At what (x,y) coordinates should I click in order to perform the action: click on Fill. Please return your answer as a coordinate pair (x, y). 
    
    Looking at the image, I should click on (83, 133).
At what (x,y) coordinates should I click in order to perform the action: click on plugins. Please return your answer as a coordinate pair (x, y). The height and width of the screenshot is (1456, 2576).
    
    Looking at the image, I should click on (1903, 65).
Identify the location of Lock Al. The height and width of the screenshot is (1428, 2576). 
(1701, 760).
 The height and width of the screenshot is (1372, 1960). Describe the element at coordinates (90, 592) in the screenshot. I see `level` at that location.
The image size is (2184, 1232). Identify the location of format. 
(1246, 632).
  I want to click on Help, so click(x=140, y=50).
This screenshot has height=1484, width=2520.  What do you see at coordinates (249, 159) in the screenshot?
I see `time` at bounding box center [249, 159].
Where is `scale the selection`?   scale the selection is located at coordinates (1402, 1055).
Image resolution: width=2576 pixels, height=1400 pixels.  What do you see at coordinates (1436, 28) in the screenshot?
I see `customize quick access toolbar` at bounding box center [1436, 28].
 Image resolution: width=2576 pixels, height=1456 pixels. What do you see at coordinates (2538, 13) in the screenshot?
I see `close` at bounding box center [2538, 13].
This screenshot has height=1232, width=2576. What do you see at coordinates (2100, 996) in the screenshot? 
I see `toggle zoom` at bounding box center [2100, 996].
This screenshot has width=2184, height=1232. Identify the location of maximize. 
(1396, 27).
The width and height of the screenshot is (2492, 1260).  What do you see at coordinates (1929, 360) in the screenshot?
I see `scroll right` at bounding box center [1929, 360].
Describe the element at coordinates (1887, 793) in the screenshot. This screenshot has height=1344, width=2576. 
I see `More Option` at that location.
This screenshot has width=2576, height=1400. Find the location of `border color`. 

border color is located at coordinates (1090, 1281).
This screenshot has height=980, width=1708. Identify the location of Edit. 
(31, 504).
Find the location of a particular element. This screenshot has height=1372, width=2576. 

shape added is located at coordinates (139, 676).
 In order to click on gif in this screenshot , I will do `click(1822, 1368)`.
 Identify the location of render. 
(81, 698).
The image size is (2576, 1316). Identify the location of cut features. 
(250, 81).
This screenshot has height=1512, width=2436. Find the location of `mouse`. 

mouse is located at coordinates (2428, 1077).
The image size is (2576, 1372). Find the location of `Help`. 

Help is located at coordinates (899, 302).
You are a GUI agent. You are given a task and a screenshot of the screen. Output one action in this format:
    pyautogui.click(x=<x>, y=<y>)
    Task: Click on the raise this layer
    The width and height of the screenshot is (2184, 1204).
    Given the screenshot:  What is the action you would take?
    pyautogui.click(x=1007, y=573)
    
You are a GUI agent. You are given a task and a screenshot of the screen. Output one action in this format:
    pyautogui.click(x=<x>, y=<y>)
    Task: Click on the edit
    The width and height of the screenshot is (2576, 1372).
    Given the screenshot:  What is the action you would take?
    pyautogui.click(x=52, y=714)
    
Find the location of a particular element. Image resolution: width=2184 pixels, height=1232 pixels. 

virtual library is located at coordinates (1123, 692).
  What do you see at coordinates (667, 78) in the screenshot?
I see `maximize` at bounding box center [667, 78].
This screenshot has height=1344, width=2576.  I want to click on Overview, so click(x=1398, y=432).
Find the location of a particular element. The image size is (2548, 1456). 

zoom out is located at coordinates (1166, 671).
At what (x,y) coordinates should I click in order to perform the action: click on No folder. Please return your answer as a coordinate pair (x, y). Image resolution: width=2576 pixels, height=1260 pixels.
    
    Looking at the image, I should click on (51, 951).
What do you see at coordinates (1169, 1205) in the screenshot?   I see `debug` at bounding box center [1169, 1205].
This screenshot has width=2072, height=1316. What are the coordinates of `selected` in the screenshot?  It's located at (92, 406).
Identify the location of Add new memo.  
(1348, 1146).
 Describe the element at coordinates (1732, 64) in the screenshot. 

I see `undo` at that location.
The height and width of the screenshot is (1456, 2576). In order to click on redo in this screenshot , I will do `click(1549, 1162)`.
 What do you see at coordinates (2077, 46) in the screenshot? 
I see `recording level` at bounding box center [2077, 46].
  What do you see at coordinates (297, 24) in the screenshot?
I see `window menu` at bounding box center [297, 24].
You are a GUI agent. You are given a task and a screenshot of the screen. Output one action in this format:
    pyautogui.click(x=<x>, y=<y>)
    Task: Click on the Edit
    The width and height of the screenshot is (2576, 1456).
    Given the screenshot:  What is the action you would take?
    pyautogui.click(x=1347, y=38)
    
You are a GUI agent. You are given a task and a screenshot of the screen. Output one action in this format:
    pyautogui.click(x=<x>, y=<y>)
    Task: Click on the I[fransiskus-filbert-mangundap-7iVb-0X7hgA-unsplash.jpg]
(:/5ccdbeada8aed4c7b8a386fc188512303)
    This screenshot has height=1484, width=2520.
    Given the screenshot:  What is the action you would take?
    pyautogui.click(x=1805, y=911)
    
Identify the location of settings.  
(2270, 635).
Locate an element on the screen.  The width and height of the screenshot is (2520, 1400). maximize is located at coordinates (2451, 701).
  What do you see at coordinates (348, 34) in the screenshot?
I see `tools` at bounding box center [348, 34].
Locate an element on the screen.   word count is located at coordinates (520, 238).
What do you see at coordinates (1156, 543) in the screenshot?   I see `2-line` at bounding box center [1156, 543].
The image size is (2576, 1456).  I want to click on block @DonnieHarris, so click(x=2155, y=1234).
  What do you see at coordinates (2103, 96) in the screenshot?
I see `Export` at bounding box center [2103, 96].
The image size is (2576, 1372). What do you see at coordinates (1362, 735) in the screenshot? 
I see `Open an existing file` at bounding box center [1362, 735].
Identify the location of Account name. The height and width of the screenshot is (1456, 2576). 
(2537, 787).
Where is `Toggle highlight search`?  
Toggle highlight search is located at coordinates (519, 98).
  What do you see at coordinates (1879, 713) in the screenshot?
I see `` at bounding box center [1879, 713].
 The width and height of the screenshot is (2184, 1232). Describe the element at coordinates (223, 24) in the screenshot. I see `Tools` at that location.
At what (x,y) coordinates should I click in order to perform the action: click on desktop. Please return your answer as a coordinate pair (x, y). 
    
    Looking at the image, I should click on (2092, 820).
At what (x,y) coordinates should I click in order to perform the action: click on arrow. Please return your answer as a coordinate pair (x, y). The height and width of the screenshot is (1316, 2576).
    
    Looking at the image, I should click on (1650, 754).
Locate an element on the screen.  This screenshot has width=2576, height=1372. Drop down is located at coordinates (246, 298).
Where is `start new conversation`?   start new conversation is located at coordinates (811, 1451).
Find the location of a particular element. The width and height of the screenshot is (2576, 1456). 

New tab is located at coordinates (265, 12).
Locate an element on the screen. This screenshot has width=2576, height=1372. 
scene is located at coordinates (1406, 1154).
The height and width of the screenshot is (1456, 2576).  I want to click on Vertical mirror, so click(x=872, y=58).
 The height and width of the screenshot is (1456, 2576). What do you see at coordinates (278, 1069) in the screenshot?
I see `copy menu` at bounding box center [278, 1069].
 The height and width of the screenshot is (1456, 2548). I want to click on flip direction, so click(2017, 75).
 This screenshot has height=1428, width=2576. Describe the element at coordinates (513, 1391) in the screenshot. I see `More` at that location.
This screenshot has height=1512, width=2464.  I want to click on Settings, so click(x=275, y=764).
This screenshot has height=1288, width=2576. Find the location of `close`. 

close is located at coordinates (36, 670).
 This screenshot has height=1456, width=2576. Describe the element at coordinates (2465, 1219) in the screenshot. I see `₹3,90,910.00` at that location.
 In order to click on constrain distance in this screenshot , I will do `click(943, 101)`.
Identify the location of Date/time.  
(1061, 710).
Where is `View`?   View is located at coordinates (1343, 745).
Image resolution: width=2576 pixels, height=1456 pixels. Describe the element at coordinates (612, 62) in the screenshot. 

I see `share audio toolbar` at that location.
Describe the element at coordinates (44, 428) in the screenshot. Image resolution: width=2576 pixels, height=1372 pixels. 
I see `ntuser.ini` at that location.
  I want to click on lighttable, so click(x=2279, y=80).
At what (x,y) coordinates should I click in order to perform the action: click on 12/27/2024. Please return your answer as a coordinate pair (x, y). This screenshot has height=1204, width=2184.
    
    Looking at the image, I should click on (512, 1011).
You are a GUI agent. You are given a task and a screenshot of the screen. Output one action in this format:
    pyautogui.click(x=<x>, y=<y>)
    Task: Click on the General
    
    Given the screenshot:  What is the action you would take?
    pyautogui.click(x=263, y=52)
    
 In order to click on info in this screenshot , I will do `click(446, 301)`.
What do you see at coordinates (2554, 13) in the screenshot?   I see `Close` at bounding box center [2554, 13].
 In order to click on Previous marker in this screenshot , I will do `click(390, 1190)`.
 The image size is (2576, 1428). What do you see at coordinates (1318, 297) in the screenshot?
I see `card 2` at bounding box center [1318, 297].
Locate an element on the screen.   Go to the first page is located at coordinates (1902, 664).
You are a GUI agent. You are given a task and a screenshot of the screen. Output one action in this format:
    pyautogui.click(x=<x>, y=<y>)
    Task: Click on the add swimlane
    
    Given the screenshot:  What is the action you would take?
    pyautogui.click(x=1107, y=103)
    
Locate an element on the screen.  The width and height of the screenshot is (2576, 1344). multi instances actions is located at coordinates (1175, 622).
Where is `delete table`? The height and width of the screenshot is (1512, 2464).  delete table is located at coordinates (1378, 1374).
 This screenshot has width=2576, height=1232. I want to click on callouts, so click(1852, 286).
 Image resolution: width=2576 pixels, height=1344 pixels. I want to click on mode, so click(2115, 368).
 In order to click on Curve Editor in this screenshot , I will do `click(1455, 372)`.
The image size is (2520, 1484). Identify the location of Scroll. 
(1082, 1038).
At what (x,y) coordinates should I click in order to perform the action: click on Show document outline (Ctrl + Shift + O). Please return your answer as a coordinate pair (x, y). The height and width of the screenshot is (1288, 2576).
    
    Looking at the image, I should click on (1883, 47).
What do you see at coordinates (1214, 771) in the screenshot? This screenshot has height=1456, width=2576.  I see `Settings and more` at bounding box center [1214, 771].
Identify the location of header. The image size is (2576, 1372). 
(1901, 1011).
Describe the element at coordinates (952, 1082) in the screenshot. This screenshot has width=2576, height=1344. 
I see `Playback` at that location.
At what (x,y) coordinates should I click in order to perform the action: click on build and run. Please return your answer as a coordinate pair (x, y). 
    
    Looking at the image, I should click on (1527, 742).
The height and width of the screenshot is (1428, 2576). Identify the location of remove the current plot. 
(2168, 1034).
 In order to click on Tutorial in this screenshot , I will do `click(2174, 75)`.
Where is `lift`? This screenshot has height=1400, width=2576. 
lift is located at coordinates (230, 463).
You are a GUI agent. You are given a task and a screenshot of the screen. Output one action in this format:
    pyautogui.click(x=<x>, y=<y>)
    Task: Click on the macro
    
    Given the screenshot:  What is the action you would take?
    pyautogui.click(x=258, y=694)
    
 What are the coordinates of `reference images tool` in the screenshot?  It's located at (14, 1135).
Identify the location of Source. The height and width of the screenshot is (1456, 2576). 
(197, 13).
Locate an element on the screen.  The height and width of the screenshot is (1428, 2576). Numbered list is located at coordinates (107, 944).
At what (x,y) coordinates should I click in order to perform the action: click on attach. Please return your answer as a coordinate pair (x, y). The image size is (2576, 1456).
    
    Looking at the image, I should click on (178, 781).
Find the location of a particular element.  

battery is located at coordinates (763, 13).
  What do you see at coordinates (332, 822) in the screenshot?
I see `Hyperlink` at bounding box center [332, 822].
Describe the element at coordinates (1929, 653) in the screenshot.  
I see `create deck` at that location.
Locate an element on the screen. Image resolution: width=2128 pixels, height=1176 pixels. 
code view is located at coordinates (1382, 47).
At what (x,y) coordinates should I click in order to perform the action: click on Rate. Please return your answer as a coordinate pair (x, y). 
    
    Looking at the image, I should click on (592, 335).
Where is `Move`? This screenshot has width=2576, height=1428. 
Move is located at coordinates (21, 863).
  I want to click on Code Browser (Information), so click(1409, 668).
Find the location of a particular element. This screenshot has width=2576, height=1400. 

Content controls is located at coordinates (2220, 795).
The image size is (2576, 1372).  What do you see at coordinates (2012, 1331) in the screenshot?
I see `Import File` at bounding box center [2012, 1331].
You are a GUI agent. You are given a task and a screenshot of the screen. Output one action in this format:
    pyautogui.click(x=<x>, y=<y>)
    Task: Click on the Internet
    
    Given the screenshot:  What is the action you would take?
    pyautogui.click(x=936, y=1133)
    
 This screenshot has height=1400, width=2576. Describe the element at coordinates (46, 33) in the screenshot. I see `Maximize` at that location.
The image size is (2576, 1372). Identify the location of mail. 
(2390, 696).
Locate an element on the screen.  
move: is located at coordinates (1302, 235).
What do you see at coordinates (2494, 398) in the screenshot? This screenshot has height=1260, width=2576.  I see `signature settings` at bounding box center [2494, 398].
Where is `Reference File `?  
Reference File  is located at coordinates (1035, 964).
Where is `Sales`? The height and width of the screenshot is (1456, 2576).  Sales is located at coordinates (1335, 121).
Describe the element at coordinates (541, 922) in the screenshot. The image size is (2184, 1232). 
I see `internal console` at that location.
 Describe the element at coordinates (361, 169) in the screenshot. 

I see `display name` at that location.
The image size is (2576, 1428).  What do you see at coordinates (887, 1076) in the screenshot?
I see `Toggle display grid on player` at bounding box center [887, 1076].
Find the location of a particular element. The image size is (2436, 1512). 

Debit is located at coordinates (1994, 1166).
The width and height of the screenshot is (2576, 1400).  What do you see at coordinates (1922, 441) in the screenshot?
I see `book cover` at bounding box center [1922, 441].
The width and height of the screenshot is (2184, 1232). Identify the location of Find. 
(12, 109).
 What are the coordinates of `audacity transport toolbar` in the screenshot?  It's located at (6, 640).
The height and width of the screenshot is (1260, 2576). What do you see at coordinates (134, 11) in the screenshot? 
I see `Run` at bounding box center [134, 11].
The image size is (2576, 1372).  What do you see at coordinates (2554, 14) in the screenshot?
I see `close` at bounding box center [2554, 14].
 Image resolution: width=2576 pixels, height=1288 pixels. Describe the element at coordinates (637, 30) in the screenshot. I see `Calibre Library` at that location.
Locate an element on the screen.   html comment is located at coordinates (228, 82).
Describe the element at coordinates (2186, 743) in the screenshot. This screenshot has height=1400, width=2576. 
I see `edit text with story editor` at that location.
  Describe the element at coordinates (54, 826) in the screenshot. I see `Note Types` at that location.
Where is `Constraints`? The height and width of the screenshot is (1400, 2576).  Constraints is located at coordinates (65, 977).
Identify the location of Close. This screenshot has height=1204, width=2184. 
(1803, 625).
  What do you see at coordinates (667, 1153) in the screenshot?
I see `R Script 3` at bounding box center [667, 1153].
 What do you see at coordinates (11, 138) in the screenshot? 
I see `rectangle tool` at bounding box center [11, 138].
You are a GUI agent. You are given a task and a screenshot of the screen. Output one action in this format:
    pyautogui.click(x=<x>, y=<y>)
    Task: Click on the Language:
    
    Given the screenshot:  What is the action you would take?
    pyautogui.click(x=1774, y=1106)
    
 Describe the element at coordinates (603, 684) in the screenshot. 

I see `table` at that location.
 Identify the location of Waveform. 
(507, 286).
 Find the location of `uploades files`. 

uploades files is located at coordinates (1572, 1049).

* _GOAL OF THE EXERCISE_
Convert everything from the line containing "This screenshot has width=2072, height=1316." down to the line containing "The height and width of the screenshot is (1456, 2576). In", both included, into a JSON list of strings with one string per line, omitting blank lines.

* _EXPECTED OUTPUT_
[
  "This screenshot has width=2072, height=1316. What are the coordinates of `selected` in the screenshot?  It's located at (92, 406).",
  "Identify the location of Add new memo.  ",
  "(1348, 1146).",
  " Describe the element at coordinates (1732, 64) in the screenshot. ",
  "I see `undo` at that location.",
  "The height and width of the screenshot is (1456, 2576). In order to click on redo in this screenshot , I will do `click(1549, 1162)`."
]